**Exercise objective**
Repeat each entry below exactly as it stands.
[[ Exercise materials, beginning ]]
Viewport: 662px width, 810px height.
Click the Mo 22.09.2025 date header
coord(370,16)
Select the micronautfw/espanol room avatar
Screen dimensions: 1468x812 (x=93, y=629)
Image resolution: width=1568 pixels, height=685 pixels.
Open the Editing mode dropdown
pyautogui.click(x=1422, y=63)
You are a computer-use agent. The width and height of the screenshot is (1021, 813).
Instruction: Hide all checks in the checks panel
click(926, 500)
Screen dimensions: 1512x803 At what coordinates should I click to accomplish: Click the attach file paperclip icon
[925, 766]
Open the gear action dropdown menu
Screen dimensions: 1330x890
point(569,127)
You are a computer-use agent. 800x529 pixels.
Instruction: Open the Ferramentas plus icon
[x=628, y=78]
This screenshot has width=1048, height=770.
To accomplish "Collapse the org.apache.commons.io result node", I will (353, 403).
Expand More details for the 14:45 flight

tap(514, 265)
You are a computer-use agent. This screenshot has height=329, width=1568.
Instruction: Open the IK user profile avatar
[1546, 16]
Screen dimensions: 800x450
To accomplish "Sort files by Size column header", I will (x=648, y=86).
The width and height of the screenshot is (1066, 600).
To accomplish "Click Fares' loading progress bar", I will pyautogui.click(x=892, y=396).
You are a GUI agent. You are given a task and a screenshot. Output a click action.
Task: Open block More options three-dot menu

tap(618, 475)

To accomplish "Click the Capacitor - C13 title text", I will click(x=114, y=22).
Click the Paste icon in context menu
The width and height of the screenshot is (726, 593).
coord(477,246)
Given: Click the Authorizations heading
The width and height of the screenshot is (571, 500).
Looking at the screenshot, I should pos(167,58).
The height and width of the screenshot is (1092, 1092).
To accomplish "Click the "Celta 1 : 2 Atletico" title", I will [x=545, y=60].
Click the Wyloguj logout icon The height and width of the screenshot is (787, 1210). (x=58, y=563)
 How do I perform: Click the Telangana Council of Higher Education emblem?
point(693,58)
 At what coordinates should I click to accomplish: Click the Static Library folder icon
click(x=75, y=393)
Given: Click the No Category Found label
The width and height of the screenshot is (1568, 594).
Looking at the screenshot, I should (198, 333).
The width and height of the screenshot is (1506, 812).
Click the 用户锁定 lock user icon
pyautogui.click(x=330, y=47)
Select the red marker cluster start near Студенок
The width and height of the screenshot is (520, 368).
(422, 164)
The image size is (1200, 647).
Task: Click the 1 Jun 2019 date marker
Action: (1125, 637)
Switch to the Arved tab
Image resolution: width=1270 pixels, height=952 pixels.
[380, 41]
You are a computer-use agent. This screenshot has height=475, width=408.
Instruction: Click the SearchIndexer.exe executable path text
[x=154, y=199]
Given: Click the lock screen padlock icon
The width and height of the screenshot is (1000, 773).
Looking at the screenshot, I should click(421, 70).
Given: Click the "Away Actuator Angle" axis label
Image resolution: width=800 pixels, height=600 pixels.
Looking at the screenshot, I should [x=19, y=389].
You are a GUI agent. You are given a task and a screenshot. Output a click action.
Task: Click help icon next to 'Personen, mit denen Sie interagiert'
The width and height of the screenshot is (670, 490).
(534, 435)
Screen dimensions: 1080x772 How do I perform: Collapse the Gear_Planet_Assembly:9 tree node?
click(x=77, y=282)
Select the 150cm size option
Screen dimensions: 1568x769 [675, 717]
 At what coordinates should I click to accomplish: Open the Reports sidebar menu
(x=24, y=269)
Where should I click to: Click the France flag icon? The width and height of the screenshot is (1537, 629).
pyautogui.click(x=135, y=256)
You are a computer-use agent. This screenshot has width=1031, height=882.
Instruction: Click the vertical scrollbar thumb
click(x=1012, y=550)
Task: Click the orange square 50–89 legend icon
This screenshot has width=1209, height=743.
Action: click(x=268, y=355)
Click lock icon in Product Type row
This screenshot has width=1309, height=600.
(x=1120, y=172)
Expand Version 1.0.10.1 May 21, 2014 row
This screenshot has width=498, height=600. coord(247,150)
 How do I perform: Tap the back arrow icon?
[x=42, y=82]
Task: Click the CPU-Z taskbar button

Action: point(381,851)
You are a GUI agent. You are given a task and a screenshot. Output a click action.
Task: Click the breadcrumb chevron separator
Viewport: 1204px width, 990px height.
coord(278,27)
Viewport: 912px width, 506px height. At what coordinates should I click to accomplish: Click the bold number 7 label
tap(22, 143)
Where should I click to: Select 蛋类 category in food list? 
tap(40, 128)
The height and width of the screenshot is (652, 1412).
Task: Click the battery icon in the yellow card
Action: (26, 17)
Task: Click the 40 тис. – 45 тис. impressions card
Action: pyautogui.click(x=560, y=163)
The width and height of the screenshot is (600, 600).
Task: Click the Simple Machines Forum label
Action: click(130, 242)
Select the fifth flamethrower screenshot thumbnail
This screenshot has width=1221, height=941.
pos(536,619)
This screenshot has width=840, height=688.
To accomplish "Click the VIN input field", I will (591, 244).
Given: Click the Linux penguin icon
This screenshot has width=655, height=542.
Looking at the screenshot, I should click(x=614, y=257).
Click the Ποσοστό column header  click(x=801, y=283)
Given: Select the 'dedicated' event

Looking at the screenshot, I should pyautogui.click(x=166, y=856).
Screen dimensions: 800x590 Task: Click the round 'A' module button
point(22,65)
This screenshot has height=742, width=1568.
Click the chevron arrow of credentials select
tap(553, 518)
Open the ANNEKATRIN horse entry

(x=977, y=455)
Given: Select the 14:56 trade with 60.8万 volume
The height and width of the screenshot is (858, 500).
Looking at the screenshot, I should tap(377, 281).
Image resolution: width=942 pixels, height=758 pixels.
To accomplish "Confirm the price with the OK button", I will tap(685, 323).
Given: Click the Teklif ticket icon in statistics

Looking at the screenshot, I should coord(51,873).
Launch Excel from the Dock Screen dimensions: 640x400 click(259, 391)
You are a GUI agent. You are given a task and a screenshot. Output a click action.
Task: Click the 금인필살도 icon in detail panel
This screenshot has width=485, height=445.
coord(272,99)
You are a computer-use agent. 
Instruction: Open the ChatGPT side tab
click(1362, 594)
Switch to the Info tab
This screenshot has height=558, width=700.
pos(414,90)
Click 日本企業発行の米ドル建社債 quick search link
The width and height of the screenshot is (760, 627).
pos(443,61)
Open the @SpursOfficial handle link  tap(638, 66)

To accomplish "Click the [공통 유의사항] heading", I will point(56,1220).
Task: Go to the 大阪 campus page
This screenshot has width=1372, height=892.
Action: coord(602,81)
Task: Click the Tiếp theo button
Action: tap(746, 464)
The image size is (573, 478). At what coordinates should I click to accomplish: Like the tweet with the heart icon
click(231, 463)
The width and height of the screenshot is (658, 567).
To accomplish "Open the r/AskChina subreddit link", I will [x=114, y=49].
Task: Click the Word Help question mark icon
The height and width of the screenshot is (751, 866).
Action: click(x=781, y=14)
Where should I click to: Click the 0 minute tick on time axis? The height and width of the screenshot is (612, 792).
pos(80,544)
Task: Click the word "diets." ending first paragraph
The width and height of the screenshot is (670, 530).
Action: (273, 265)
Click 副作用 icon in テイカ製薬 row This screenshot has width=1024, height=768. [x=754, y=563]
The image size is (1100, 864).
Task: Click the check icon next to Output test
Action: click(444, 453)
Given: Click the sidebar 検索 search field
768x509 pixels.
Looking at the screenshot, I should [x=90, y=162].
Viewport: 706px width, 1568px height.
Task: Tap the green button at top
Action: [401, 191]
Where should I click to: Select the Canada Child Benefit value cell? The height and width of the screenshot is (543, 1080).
[[ Exercise materials, end ]]
**Output for this task**
Viewport: 662px width, 810px height.
Click the Mo 22.09.2025 date header
coord(370,16)
Select the micronautfw/espanol room avatar
Screen dimensions: 1468x812 (x=93, y=629)
Image resolution: width=1568 pixels, height=685 pixels.
Open the Editing mode dropdown
pyautogui.click(x=1422, y=63)
You are a computer-use agent. The width and height of the screenshot is (1021, 813).
Instruction: Hide all checks in the checks panel
click(926, 500)
Screen dimensions: 1512x803 At what coordinates should I click to accomplish: Click the attach file paperclip icon
[925, 766]
Open the gear action dropdown menu
Screen dimensions: 1330x890
point(569,127)
You are a computer-use agent. 800x529 pixels.
Instruction: Open the Ferramentas plus icon
[x=628, y=78]
This screenshot has width=1048, height=770.
To accomplish "Collapse the org.apache.commons.io result node", I will (353, 403).
Expand More details for the 14:45 flight

tap(514, 265)
You are a computer-use agent. This screenshot has height=329, width=1568.
Instruction: Open the IK user profile avatar
[1546, 16]
Screen dimensions: 800x450
To accomplish "Sort files by Size column header", I will (x=648, y=86).
The width and height of the screenshot is (1066, 600).
To accomplish "Click Fares' loading progress bar", I will pyautogui.click(x=892, y=396).
You are a GUI agent. You are given a task and a screenshot. Output a click action.
Task: Open block More options three-dot menu

tap(618, 475)

To accomplish "Click the Capacitor - C13 title text", I will click(x=114, y=22).
Click the Paste icon in context menu
The width and height of the screenshot is (726, 593).
coord(477,246)
Given: Click the Authorizations heading
The width and height of the screenshot is (571, 500).
Looking at the screenshot, I should pos(167,58).
The height and width of the screenshot is (1092, 1092).
To accomplish "Click the "Celta 1 : 2 Atletico" title", I will [x=545, y=60].
Click the Wyloguj logout icon The height and width of the screenshot is (787, 1210). (x=58, y=563)
 How do I perform: Click the Telangana Council of Higher Education emblem?
point(693,58)
 At what coordinates should I click to accomplish: Click the Static Library folder icon
click(x=75, y=393)
Given: Click the No Category Found label
The width and height of the screenshot is (1568, 594).
Looking at the screenshot, I should (198, 333).
The width and height of the screenshot is (1506, 812).
Click the 用户锁定 lock user icon
pyautogui.click(x=330, y=47)
Select the red marker cluster start near Студенок
The width and height of the screenshot is (520, 368).
(422, 164)
The image size is (1200, 647).
Task: Click the 1 Jun 2019 date marker
Action: (1125, 637)
Switch to the Arved tab
Image resolution: width=1270 pixels, height=952 pixels.
[380, 41]
You are a computer-use agent. This screenshot has height=475, width=408.
Instruction: Click the SearchIndexer.exe executable path text
[x=154, y=199]
Given: Click the lock screen padlock icon
The width and height of the screenshot is (1000, 773).
Looking at the screenshot, I should click(421, 70).
Given: Click the "Away Actuator Angle" axis label
Image resolution: width=800 pixels, height=600 pixels.
Looking at the screenshot, I should [x=19, y=389].
You are a GUI agent. You are given a task and a screenshot. Output a click action.
Task: Click help icon next to 'Personen, mit denen Sie interagiert'
The width and height of the screenshot is (670, 490).
(534, 435)
Screen dimensions: 1080x772 How do I perform: Collapse the Gear_Planet_Assembly:9 tree node?
click(x=77, y=282)
Select the 150cm size option
Screen dimensions: 1568x769 [675, 717]
 At what coordinates should I click to accomplish: Open the Reports sidebar menu
(x=24, y=269)
Where should I click to: Click the France flag icon? The width and height of the screenshot is (1537, 629).
pyautogui.click(x=135, y=256)
You are a computer-use agent. This screenshot has width=1031, height=882.
Instruction: Click the vertical scrollbar thumb
click(x=1012, y=550)
Task: Click the orange square 50–89 legend icon
This screenshot has width=1209, height=743.
Action: click(x=268, y=355)
Click lock icon in Product Type row
This screenshot has width=1309, height=600.
(x=1120, y=172)
Expand Version 1.0.10.1 May 21, 2014 row
This screenshot has width=498, height=600. coord(247,150)
 How do I perform: Tap the back arrow icon?
[x=42, y=82]
Task: Click the CPU-Z taskbar button

Action: point(381,851)
You are a GUI agent. You are given a task and a screenshot. Output a click action.
Task: Click the breadcrumb chevron separator
Viewport: 1204px width, 990px height.
coord(278,27)
Viewport: 912px width, 506px height. At what coordinates should I click to accomplish: Click the bold number 7 label
tap(22, 143)
Where should I click to: Select 蛋类 category in food list? 
tap(40, 128)
The height and width of the screenshot is (652, 1412).
Task: Click the battery icon in the yellow card
Action: (26, 17)
Task: Click the 40 тис. – 45 тис. impressions card
Action: pyautogui.click(x=560, y=163)
The width and height of the screenshot is (600, 600).
Task: Click the Simple Machines Forum label
Action: click(130, 242)
Select the fifth flamethrower screenshot thumbnail
This screenshot has width=1221, height=941.
pos(536,619)
This screenshot has width=840, height=688.
To accomplish "Click the VIN input field", I will (591, 244).
Given: Click the Linux penguin icon
This screenshot has width=655, height=542.
Looking at the screenshot, I should click(x=614, y=257).
Click the Ποσοστό column header  click(x=801, y=283)
Given: Select the 'dedicated' event

Looking at the screenshot, I should pyautogui.click(x=166, y=856).
Screen dimensions: 800x590 Task: Click the round 'A' module button
point(22,65)
This screenshot has height=742, width=1568.
Click the chevron arrow of credentials select
tap(553, 518)
Open the ANNEKATRIN horse entry

(x=977, y=455)
Given: Select the 14:56 trade with 60.8万 volume
The height and width of the screenshot is (858, 500).
Looking at the screenshot, I should tap(377, 281).
Image resolution: width=942 pixels, height=758 pixels.
To accomplish "Confirm the price with the OK button", I will tap(685, 323).
Given: Click the Teklif ticket icon in statistics

Looking at the screenshot, I should coord(51,873).
Launch Excel from the Dock Screen dimensions: 640x400 click(259, 391)
You are a GUI agent. You are given a task and a screenshot. Output a click action.
Task: Click the 금인필살도 icon in detail panel
This screenshot has width=485, height=445.
coord(272,99)
You are a computer-use agent. 
Instruction: Open the ChatGPT side tab
click(1362, 594)
Switch to the Info tab
This screenshot has height=558, width=700.
pos(414,90)
Click 日本企業発行の米ドル建社債 quick search link
The width and height of the screenshot is (760, 627).
pos(443,61)
Open the @SpursOfficial handle link  tap(638, 66)

To accomplish "Click the [공통 유의사항] heading", I will point(56,1220).
Task: Go to the 大阪 campus page
This screenshot has width=1372, height=892.
Action: coord(602,81)
Task: Click the Tiếp theo button
Action: tap(746, 464)
The image size is (573, 478). At what coordinates should I click to accomplish: Like the tweet with the heart icon
click(231, 463)
The width and height of the screenshot is (658, 567).
To accomplish "Open the r/AskChina subreddit link", I will [x=114, y=49].
Task: Click the Word Help question mark icon
The height and width of the screenshot is (751, 866).
Action: click(x=781, y=14)
Where should I click to: Click the 0 minute tick on time axis? The height and width of the screenshot is (612, 792).
pos(80,544)
Task: Click the word "diets." ending first paragraph
The width and height of the screenshot is (670, 530).
Action: (273, 265)
Click 副作用 icon in テイカ製薬 row This screenshot has width=1024, height=768. [x=754, y=563]
The image size is (1100, 864).
Task: Click the check icon next to Output test
Action: click(444, 453)
Given: Click the sidebar 検索 search field
768x509 pixels.
Looking at the screenshot, I should [x=90, y=162].
Viewport: 706px width, 1568px height.
Task: Tap the green button at top
Action: [401, 191]
Where should I click to: Select the Canada Child Benefit value cell? The height and width of the screenshot is (543, 1080).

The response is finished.